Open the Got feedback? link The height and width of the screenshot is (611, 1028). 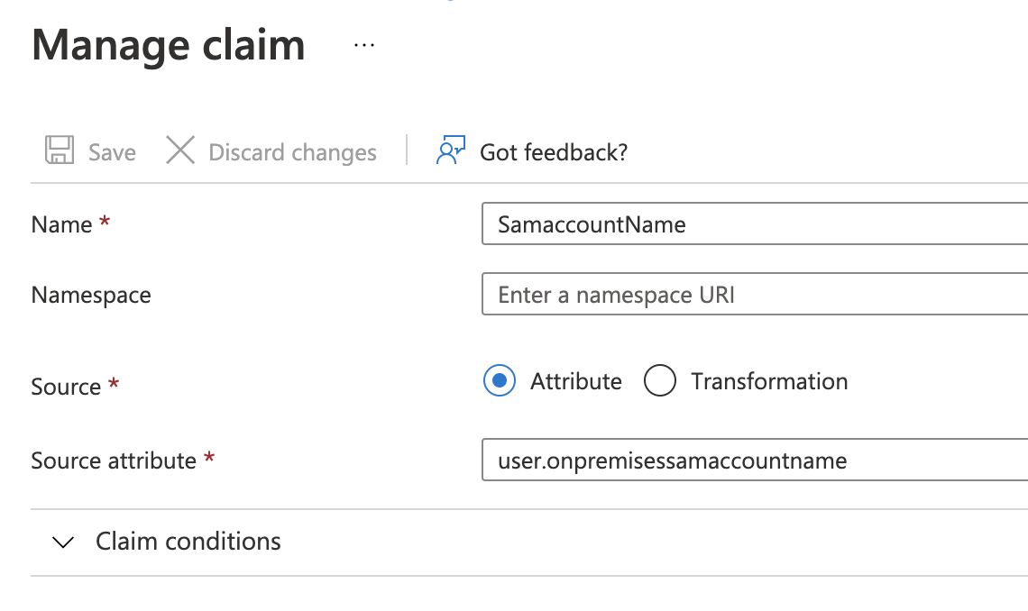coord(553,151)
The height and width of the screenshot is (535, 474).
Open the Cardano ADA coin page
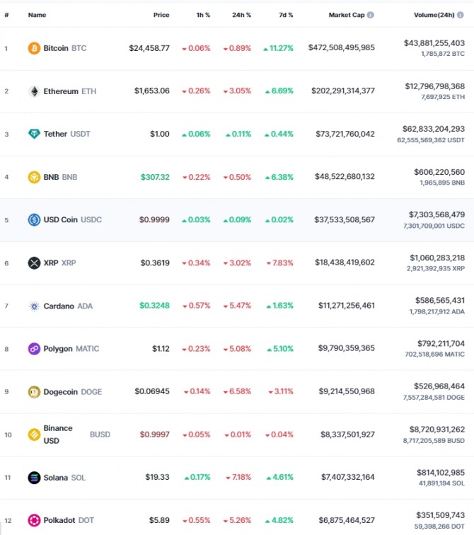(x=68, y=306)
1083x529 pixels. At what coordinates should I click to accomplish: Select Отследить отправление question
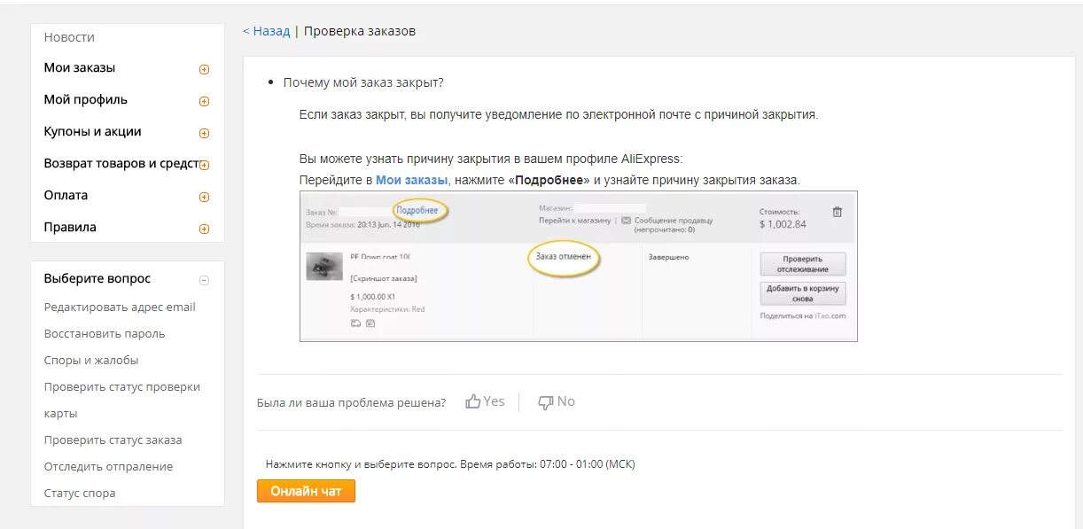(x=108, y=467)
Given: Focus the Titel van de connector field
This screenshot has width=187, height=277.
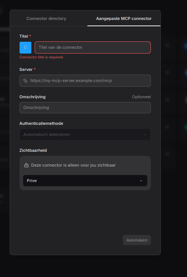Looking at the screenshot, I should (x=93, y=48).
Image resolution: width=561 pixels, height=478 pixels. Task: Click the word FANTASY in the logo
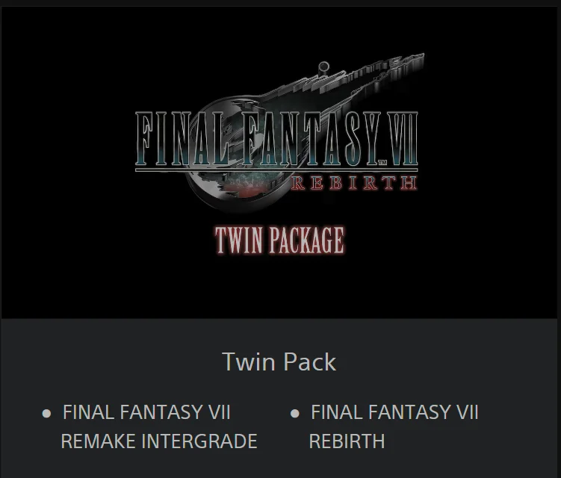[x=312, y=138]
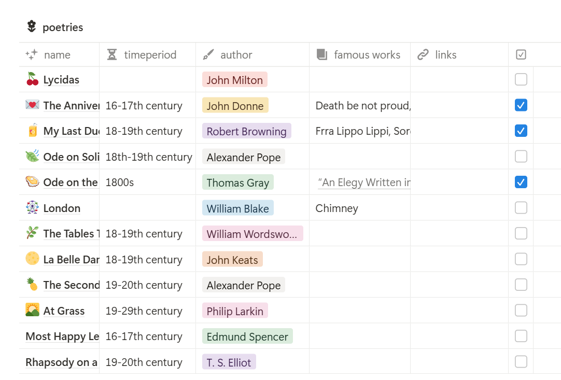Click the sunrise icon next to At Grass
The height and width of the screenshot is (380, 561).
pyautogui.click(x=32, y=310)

Assignment ::
With pictures omitted, copy exactly the lines from the one containing "Given: Focus the Titel van de connector field" through the final line of the listing, both included.

Finished exercise ::
Given: Focus the Titel van de connector field
This screenshot has width=187, height=277.
Looking at the screenshot, I should (x=93, y=48).
Image resolution: width=561 pixels, height=478 pixels. Task: Click the word FANTASY in the logo
[x=312, y=138]
Click the sunrise icon next to At Grass
The height and width of the screenshot is (380, 561).
pyautogui.click(x=32, y=310)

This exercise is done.